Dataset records
────────────────────────────────────────

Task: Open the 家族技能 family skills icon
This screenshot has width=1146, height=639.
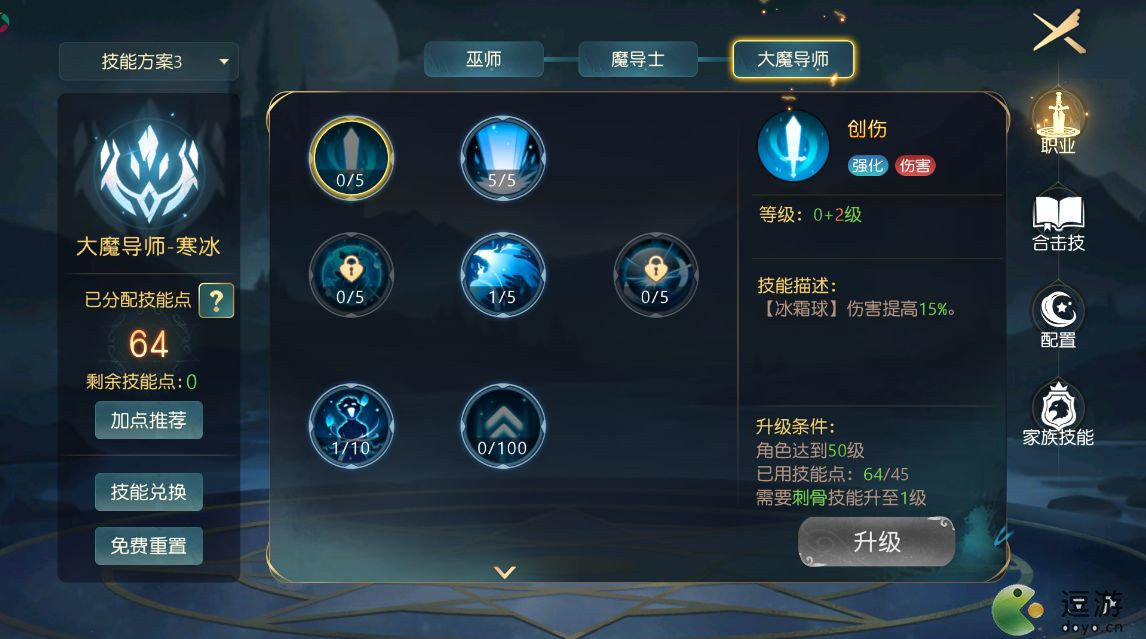Action: pos(1058,414)
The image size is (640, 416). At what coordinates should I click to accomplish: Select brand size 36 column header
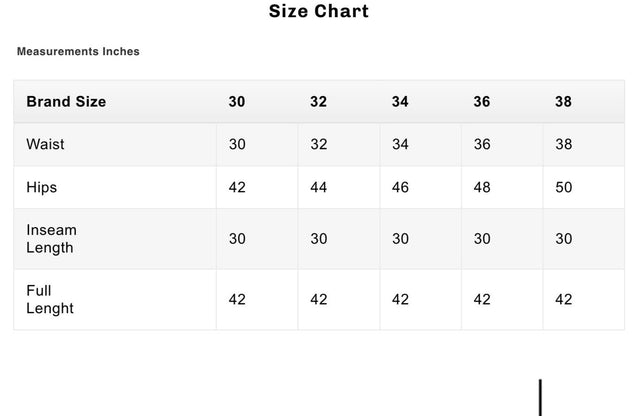482,102
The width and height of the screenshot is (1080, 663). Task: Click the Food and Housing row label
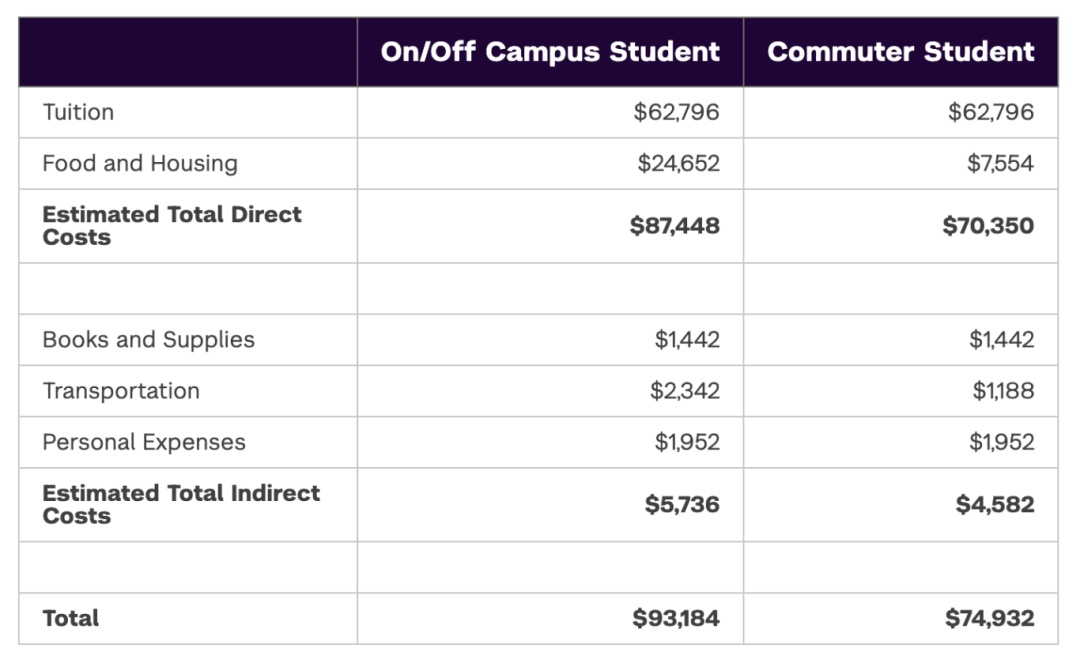coord(140,163)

────────────────────────────────────────

Only the records, copied exactly and without pictures, should make up the answer.

Task: Open the 家族技能 family skills icon
This screenshot has width=1146, height=639.
Action: pos(1058,414)
The image size is (640, 416). At what coordinates should I click to accomplish: Select brand size 36 column header
482,102
The width and height of the screenshot is (1080, 663). Task: Click the Food and Housing row label
coord(140,163)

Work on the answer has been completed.